Gates: More civilians needed in Afghanistan

? Defense Secretary Robert Gates on Thursday told Marines being deployed to Afghanistan that a U.S. victory there would look similar to progress in Iraq, but he cautioned that more civilians with skills beyond the battlefield will be needed.

The Obama administration has called up 17,000 more troops to supplement the 38,000 American troops already fighting a resurgence of the Taliban. It said last month it would send several hundred citizens, from agronomists to economists, to work on reconstruction and development issues as part of the military’s counterinsurgency campaign.

That has proven to be difficult, and the Pentagon said Thursday that reservists, who often have the skills needed in such a buildup, might be asked to fill the gap.

“I am concerned that we will not get the civilian surge into Afghanistan as quickly as we are getting troops into Afghanistan,” Gates said during a daytrip to Marine Corps Base Camp Lejeune. He said he is asking for volunteers who have specific skills “who might serve as a bridge, getting them out of there quickly, and then bringing them back when their civilian replacements are hired.”

The Pentagon has been asked to see whether it can find 200 to 300 reservists. Officials are canvassing the force to find the needed experts — educators, engineers, lawyers and others, said Bryan Whitman, a Defense Department spokesman.

Lt. Gen. Dennis McCarthy, head of the Reserve Officers Association, which has 68,000 members, worries that such a plan would harm unit readiness and integrity and questions how volunteering for such jobs would affect reservists’ regular service time.

The phenomenon of looking to the military is far from new and was a sore point in Iraq after the Pentagon was asked to do tasks the State Department lacked staff to carry out. The military, among government departments, has long had more money to train and hire people and a greater ability to order its employees to war zones and other hardship posts.

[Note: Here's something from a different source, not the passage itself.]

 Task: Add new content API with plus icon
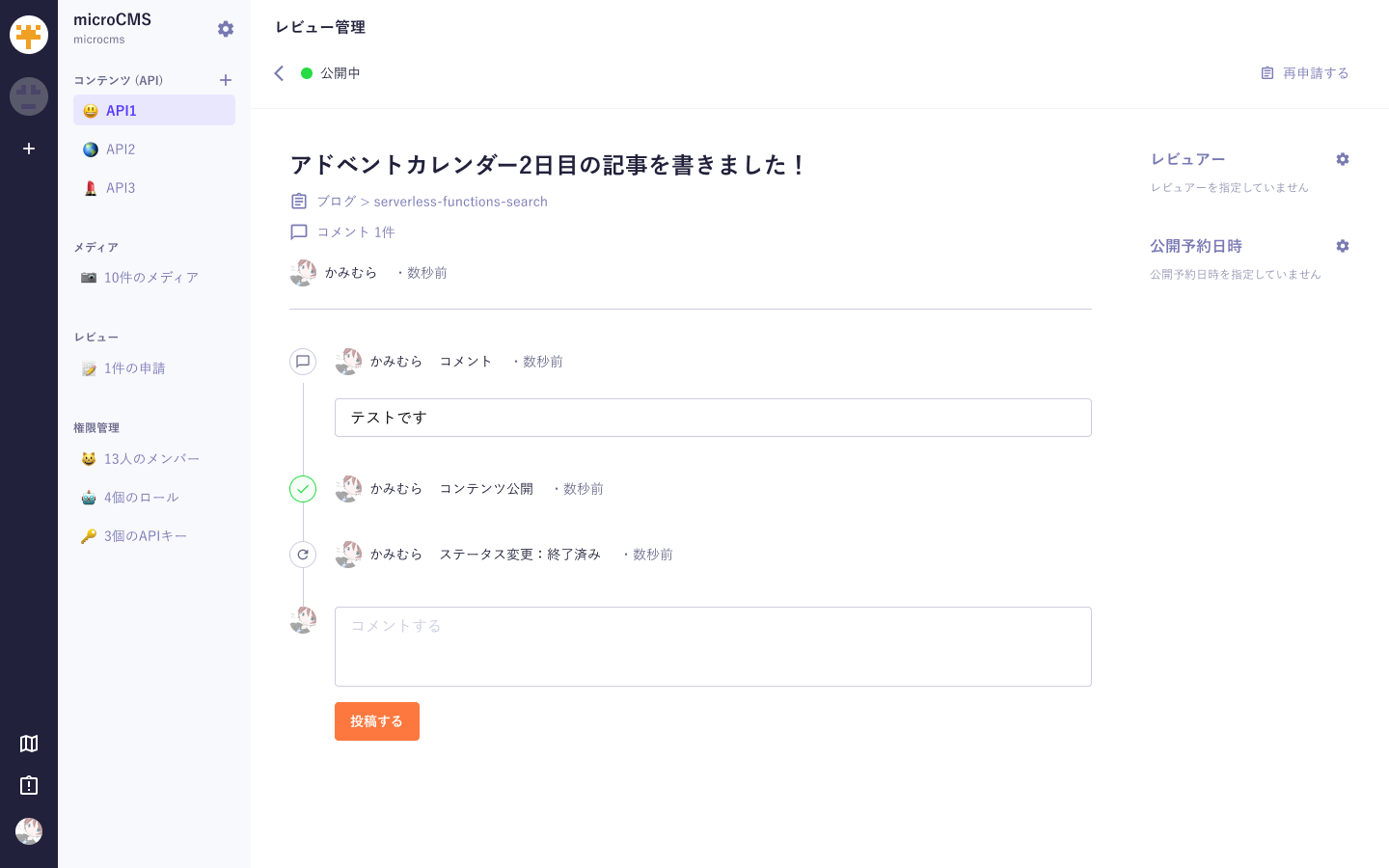coord(226,80)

In an attempt to address this, the State Department in 2006 created a Civilian Response Corps with the aim of building a cadre of hundreds of civilian government workers with expertise in different areas of post-conflict reconstruction.

Funding for the project, led by veteran diplomat John Herbst, was slow to come from Congress. It has only 35 of its planned 250 active members from various government departments.

With $75 million more just allocated to the corps, officials said Thursday they are now ramping up staffing and hope to have hired, trained and equipped at least 100 personnel by the end of the year.

In addition to the active component, the corps has a 300-strong standby unit for short-term emergency deployments that officials want to boost to 500 by the end of the year with an eventual goal of 2,000.